Requirement:
Print all of the data below exactly as it appears, leaving out every image.

---*---

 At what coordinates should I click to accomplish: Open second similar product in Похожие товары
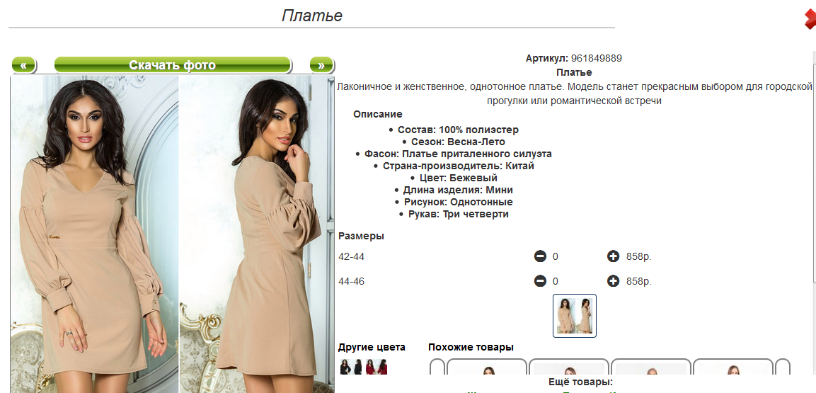coord(569,367)
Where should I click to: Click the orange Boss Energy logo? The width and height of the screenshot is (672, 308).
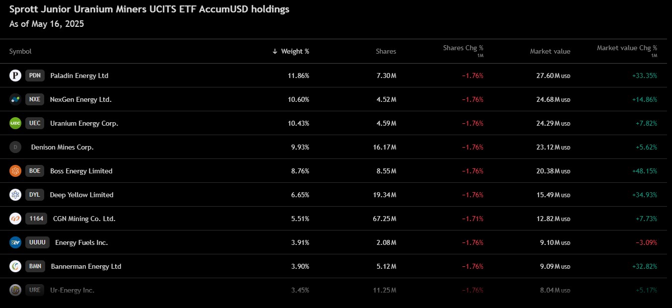click(15, 171)
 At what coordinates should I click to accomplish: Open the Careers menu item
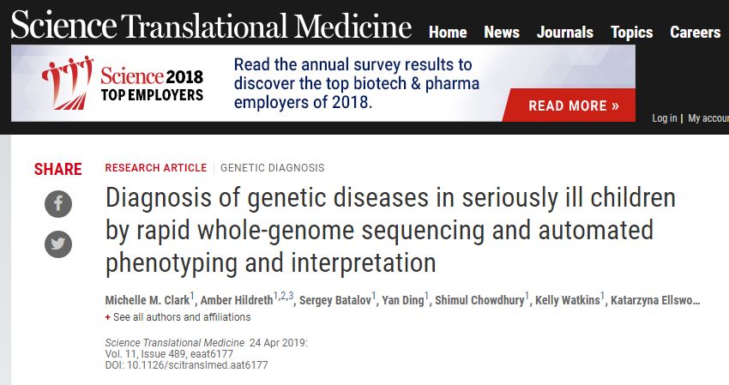pos(695,33)
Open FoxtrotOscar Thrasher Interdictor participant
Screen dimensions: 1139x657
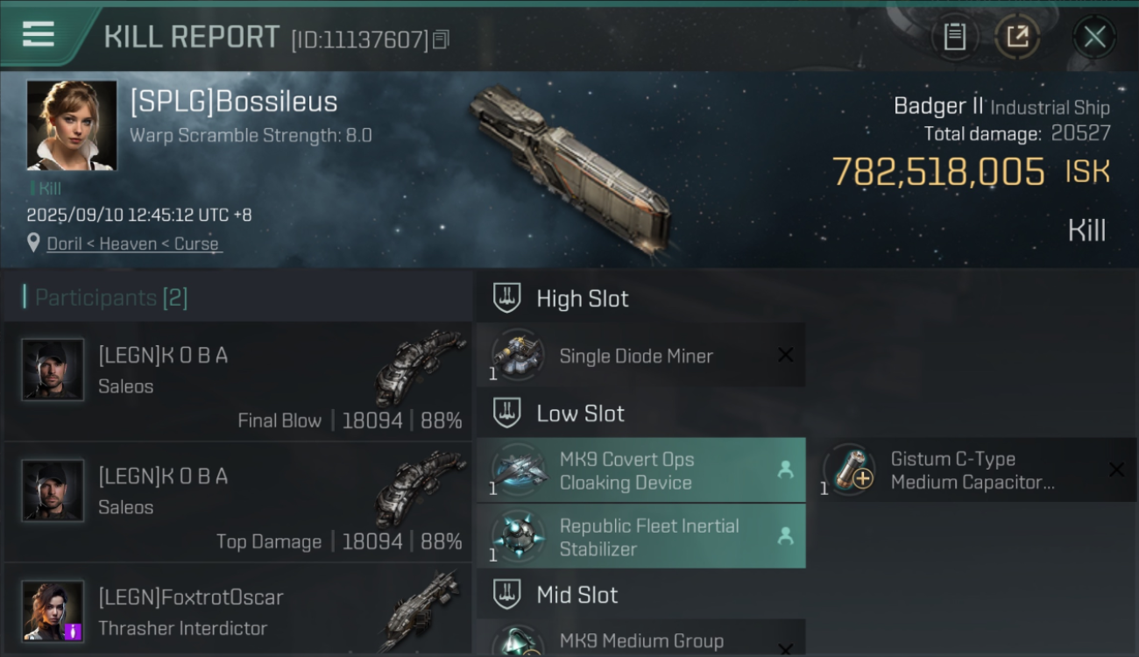237,611
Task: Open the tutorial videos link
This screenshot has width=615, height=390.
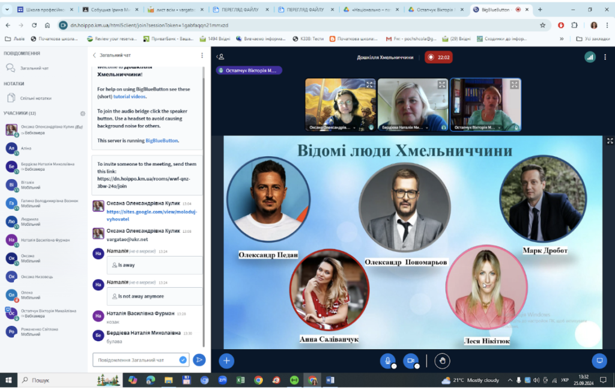Action: pos(130,97)
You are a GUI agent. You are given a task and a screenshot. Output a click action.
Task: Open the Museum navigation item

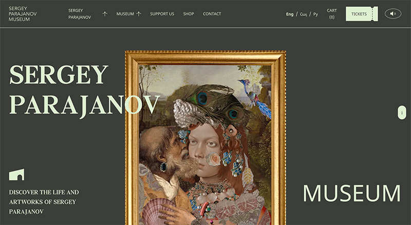[125, 14]
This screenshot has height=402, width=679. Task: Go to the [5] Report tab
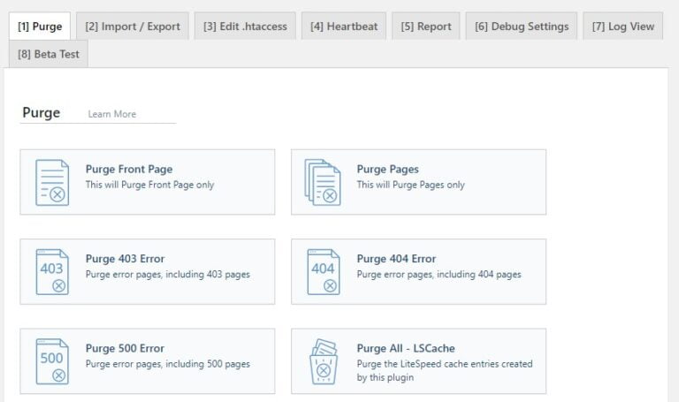point(425,27)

---*---

Task solution:
 At what coordinates should I click to accomplish: Open second similar product in Похожие товары
coord(569,367)
Where should I click to: Click the orange Boss Energy logo? The width and height of the screenshot is (672, 308).
click(15, 171)
 At what coordinates should I click to accomplish: Open the Careers menu item
pos(695,33)
Open FoxtrotOscar Thrasher Interdictor participant
Screen dimensions: 1139x657
237,611
Task: Open the tutorial videos link
This screenshot has width=615, height=390.
Action: pos(130,97)
You are a GUI agent. You are given a task and a screenshot. Output a click action.
Task: Open the Museum navigation item

[125, 14]
This screenshot has height=402, width=679. Task: Go to the [5] Report tab
point(425,27)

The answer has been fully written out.